(Saved entries)
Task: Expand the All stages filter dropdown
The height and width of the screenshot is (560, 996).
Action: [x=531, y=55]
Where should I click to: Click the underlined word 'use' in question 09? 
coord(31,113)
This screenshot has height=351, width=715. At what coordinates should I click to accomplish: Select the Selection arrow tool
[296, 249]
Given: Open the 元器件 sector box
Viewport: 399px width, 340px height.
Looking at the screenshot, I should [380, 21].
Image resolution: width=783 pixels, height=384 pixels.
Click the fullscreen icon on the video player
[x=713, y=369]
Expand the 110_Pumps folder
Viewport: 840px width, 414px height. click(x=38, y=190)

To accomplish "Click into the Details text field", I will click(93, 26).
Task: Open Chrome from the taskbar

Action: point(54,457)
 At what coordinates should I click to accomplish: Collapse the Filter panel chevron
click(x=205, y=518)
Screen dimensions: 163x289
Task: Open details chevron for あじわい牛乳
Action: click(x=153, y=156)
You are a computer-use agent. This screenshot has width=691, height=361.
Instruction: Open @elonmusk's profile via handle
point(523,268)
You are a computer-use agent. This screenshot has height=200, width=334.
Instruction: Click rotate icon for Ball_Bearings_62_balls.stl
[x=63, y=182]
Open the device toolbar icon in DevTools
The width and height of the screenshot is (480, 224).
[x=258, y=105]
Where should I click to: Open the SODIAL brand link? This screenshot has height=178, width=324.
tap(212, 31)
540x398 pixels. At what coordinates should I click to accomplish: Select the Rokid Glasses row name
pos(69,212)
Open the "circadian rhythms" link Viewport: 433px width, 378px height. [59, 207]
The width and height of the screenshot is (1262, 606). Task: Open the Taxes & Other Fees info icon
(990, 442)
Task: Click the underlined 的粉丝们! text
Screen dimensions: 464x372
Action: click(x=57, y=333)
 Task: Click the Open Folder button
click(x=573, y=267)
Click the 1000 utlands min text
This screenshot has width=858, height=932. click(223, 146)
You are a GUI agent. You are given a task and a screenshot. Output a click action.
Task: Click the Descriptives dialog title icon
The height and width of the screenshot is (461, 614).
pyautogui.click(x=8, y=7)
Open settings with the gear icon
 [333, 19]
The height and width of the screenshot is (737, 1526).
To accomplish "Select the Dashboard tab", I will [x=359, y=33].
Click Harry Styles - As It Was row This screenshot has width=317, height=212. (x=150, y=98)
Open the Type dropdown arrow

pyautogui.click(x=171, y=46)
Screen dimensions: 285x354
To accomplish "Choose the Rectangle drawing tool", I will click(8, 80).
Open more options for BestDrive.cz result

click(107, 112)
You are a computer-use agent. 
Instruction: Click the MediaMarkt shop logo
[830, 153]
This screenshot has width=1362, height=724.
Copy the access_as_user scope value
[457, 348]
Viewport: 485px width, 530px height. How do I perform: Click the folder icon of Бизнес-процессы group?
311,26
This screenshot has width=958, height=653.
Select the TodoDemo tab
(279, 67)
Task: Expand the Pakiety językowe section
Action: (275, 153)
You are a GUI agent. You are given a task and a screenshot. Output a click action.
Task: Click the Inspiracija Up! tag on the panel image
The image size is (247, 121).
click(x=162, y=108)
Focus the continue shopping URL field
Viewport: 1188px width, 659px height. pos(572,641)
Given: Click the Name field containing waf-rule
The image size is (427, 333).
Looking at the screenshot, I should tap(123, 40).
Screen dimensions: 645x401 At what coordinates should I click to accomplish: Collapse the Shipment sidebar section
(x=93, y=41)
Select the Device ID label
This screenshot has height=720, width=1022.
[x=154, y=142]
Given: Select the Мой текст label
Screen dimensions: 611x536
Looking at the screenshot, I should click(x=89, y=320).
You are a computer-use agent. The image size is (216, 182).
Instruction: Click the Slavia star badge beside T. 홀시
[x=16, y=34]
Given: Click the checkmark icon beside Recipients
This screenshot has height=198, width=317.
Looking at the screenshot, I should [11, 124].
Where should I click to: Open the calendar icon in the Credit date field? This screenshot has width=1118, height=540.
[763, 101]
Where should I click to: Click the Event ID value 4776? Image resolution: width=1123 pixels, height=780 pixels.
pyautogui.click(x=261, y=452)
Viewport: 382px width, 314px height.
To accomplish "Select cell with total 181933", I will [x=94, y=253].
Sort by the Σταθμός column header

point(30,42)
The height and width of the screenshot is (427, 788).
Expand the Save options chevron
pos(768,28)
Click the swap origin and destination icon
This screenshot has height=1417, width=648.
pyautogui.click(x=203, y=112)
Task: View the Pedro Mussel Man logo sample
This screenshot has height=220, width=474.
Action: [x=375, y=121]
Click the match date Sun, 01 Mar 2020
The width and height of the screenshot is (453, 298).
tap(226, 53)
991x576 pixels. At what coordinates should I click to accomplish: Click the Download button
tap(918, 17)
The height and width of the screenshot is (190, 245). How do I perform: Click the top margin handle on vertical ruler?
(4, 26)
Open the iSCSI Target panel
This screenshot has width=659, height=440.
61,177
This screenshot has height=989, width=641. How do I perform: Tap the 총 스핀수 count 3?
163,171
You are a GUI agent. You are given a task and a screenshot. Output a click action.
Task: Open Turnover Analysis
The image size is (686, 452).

▶ _WHAT NEEDS TO BE DONE_
Could the entries above be output once more, exactly as they are?

▶ _REPLY_
Task: Expand the All stages filter dropdown
The height and width of the screenshot is (560, 996).
Action: [x=531, y=55]
Where should I click to: Click the underlined word 'use' in question 09? 
coord(31,113)
This screenshot has height=351, width=715. At what coordinates should I click to accomplish: Select the Selection arrow tool
[296, 249]
Given: Open the 元器件 sector box
Viewport: 399px width, 340px height.
Looking at the screenshot, I should [380, 21].
Image resolution: width=783 pixels, height=384 pixels.
Click the fullscreen icon on the video player
[x=713, y=369]
Expand the 110_Pumps folder
Viewport: 840px width, 414px height. click(x=38, y=190)

To accomplish "Click into the Details text field", I will click(93, 26).
Task: Open Chrome from the taskbar

Action: point(54,457)
 At what coordinates should I click to accomplish: Collapse the Filter panel chevron
click(x=205, y=518)
Screen dimensions: 163x289
Task: Open details chevron for あじわい牛乳
Action: click(x=153, y=156)
You are a computer-use agent. This screenshot has width=691, height=361.
Instruction: Open @elonmusk's profile via handle
point(523,268)
You are a computer-use agent. This screenshot has height=200, width=334.
Instruction: Click rotate icon for Ball_Bearings_62_balls.stl
[x=63, y=182]
Open the device toolbar icon in DevTools
The width and height of the screenshot is (480, 224).
[x=258, y=105]
Where should I click to: Open the SODIAL brand link? This screenshot has height=178, width=324.
tap(212, 31)
540x398 pixels. At what coordinates should I click to accomplish: Select the Rokid Glasses row name
pos(69,212)
Open the "circadian rhythms" link Viewport: 433px width, 378px height. [59, 207]
The width and height of the screenshot is (1262, 606). Task: Open the Taxes & Other Fees info icon
(990, 442)
Task: Click the underlined 的粉丝们! text
Screen dimensions: 464x372
Action: click(x=57, y=333)
 Task: Click the Open Folder button
click(x=573, y=267)
Click the 1000 utlands min text
This screenshot has width=858, height=932. click(223, 146)
You are a GUI agent. You are given a task and a screenshot. Output a click action.
Task: Click the Descriptives dialog title icon
The height and width of the screenshot is (461, 614).
pyautogui.click(x=8, y=7)
Open settings with the gear icon
 [333, 19]
The height and width of the screenshot is (737, 1526).
To accomplish "Select the Dashboard tab", I will [x=359, y=33].
Click Harry Styles - As It Was row This screenshot has width=317, height=212. (x=150, y=98)
Open the Type dropdown arrow

pyautogui.click(x=171, y=46)
Screen dimensions: 285x354
To accomplish "Choose the Rectangle drawing tool", I will click(8, 80).
Open more options for BestDrive.cz result

click(107, 112)
You are a computer-use agent. 
Instruction: Click the MediaMarkt shop logo
[830, 153]
This screenshot has width=1362, height=724.
Copy the access_as_user scope value
[457, 348]
Viewport: 485px width, 530px height. How do I perform: Click the folder icon of Бизнес-процессы group?
311,26
This screenshot has width=958, height=653.
Select the TodoDemo tab
(279, 67)
Task: Expand the Pakiety językowe section
Action: (275, 153)
You are a GUI agent. You are given a task and a screenshot. Output a click action.
Task: Click the Inspiracija Up! tag on the panel image
The image size is (247, 121).
click(x=162, y=108)
Focus the continue shopping URL field
Viewport: 1188px width, 659px height. pos(572,641)
Given: Click the Name field containing waf-rule
The image size is (427, 333).
Looking at the screenshot, I should tap(123, 40).
Screen dimensions: 645x401 At what coordinates should I click to accomplish: Collapse the Shipment sidebar section
(x=93, y=41)
Select the Device ID label
This screenshot has height=720, width=1022.
[x=154, y=142]
Given: Select the Мой текст label
Screen dimensions: 611x536
Looking at the screenshot, I should click(x=89, y=320).
You are a computer-use agent. The image size is (216, 182).
Instruction: Click the Slavia star badge beside T. 홀시
[x=16, y=34]
Given: Click the checkmark icon beside Recipients
This screenshot has height=198, width=317.
Looking at the screenshot, I should [11, 124].
Where should I click to: Open the calendar icon in the Credit date field? This screenshot has width=1118, height=540.
[763, 101]
Where should I click to: Click the Event ID value 4776? Image resolution: width=1123 pixels, height=780 pixels.
pyautogui.click(x=261, y=452)
Viewport: 382px width, 314px height.
To accomplish "Select cell with total 181933", I will [x=94, y=253].
Sort by the Σταθμός column header

point(30,42)
The height and width of the screenshot is (427, 788).
Expand the Save options chevron
pos(768,28)
Click the swap origin and destination icon
This screenshot has height=1417, width=648.
pyautogui.click(x=203, y=112)
Task: View the Pedro Mussel Man logo sample
This screenshot has height=220, width=474.
Action: [x=375, y=121]
Click the match date Sun, 01 Mar 2020
The width and height of the screenshot is (453, 298).
tap(226, 53)
991x576 pixels. At what coordinates should I click to accomplish: Click the Download button
tap(918, 17)
The height and width of the screenshot is (190, 245). How do I perform: Click the top margin handle on vertical ruler?
(4, 26)
Open the iSCSI Target panel
This screenshot has width=659, height=440.
61,177
This screenshot has height=989, width=641. How do I perform: Tap the 총 스핀수 count 3?
163,171
You are a GUI agent. You are given a task and a screenshot. Output a click action.
Task: Open Turnover Analysis
The image size is (686, 452).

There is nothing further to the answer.